Zwicky picked up the rapidly fading Tasmanian Devil within about an arcsecond of a galaxy 3 billion light-years away. That alignment was fortunate for astronomers, since it lends a distance to the flare that would otherwise be unknown.

Follow-up observations showed that, while the blue light faded quickly, the source also gave off bright radio and X-ray emission for weeks afterward. While the initial, blue light was likely thermal in nature, meaning that it comes from the heat of the explosion, the radio waves and X-rays, as well as the subsequent, red-colored flares, likely come not from heat but from something else.
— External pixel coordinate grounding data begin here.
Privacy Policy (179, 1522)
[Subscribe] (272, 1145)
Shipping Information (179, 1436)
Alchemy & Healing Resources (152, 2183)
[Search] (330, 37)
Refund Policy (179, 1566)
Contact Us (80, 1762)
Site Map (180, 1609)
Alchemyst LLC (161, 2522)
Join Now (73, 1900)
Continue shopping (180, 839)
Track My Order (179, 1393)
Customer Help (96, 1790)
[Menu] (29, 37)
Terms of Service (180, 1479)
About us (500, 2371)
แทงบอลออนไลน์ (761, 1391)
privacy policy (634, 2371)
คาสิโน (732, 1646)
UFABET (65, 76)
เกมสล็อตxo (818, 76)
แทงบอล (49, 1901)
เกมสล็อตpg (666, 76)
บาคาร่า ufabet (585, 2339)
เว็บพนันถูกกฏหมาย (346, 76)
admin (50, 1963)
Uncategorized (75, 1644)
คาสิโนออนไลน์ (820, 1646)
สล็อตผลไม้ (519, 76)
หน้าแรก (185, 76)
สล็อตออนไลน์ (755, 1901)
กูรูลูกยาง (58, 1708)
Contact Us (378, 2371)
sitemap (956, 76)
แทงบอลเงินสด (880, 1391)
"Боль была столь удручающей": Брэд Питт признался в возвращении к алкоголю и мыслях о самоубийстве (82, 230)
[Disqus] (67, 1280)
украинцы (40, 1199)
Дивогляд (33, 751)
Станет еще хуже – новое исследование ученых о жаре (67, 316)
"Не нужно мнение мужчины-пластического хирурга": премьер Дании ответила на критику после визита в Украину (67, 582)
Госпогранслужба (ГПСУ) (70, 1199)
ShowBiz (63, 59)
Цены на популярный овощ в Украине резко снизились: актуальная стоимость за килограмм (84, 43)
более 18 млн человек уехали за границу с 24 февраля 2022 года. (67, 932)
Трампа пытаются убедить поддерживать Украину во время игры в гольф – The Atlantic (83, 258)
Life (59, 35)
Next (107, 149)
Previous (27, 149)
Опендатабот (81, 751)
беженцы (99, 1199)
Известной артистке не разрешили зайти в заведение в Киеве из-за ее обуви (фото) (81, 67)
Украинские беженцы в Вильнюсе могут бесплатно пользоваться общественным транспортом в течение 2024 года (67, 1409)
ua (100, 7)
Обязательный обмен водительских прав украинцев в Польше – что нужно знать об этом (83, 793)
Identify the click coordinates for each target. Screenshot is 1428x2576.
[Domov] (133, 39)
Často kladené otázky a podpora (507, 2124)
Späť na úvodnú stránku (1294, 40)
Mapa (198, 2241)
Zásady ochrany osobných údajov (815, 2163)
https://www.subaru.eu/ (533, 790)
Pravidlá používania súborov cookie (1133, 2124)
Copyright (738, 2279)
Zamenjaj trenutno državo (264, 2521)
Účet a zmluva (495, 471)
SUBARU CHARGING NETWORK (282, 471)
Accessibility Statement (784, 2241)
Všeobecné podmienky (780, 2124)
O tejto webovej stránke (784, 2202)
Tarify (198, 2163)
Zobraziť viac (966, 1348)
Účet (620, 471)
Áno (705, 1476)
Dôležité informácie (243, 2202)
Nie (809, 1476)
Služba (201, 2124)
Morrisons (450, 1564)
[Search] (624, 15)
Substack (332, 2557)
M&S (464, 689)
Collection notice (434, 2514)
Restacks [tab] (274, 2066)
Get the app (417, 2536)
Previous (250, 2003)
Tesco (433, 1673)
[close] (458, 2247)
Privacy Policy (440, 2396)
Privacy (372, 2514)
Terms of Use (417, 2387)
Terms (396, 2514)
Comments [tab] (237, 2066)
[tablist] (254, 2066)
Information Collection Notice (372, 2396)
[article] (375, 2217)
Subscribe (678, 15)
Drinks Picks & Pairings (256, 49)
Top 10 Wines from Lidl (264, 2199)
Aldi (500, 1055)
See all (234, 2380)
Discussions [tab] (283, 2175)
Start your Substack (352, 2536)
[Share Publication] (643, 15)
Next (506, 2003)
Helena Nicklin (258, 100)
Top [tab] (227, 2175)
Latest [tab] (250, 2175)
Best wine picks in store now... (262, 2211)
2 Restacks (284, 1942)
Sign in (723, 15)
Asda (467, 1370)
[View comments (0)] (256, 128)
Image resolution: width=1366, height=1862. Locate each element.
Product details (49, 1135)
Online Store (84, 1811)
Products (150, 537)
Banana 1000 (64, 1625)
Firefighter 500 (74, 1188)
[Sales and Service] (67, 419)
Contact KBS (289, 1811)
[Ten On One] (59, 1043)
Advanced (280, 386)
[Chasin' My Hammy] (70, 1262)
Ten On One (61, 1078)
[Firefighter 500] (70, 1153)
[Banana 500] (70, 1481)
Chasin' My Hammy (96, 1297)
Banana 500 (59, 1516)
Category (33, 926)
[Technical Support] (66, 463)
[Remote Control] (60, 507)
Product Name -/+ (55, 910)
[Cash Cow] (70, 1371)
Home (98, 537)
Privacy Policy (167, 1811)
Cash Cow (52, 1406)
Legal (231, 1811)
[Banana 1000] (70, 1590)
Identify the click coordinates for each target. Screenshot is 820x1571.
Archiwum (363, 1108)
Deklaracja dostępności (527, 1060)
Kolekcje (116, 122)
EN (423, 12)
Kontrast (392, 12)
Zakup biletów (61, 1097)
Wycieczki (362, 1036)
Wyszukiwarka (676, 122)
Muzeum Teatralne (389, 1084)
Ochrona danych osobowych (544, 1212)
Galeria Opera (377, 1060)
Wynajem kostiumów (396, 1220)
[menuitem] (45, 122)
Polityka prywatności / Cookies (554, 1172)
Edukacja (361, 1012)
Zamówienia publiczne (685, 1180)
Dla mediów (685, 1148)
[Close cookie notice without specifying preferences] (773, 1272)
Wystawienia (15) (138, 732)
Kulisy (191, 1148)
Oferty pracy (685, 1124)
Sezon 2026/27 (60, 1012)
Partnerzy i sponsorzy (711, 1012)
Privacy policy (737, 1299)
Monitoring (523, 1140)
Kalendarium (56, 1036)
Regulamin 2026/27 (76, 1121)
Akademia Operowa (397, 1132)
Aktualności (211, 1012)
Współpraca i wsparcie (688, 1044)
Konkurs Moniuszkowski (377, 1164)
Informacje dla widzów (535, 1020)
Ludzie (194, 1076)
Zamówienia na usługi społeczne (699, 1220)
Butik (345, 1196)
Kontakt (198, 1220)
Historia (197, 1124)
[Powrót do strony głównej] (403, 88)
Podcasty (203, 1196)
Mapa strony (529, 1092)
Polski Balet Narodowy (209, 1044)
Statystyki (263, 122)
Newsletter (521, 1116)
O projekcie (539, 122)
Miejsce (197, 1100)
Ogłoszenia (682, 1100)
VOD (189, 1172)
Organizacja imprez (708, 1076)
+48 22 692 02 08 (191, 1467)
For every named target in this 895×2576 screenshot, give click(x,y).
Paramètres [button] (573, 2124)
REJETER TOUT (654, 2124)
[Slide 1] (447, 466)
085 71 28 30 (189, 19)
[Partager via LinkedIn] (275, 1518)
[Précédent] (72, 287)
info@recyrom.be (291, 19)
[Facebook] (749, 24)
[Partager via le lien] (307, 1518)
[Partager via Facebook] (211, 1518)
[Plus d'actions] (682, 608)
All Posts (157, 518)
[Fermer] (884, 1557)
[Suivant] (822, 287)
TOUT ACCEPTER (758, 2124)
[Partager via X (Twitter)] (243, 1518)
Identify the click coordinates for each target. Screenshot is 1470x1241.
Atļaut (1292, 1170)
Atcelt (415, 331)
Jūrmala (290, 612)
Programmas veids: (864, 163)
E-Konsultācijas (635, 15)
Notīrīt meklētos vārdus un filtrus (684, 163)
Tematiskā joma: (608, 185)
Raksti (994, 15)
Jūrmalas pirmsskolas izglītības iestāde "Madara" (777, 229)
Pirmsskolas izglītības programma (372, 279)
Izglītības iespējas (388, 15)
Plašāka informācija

Most likely, the emission comes from speedy electrons whizzing around strong magnetic fields.

In fact, the follow-on flares brighten and fade so quickly — within minutes at the longest, and some flares are as short as 20 seconds — that whatever source they come from is correspondingly tiny. (A source can only brighten or fade as fast as light can travel across it, so quick changes indicate a smaller size.) The source of the flares is no more than 10 times the width of the Sun, Ho's team finds.

The nature of the emission together with the small size and extreme energies suggests that the flares are coming from a jet that's escaping the gravity of a black hole or neutron star at near-light speeds.

"The result supports theories for LFBOTs which involve a neutron star or black hole accreting mass — not just initially (causing the explosion) — but also at a lower level for many months or even years afterwards," Chrimes says.

That still leaves a lot of possibilities for what causes LFBOTs to begin with. Ho and colleagues consider three scenarios to be likely: the collapse of a super-giant star, the merger of a massive star with a neutron star or black hole, or the white-dwarf meal of a black hole hundreds or thousands of times the Sun's mass. All three of these scenarios could produce a speedy jet of escaping material.

"The [stellar] corpse is not just sitting there," Ho says, "it's active and doing things that we can detect." The Tasmanian Devil thus provides astronomers with a new way to study these celestial explosions, and perhaps ultimately find out what is creating them.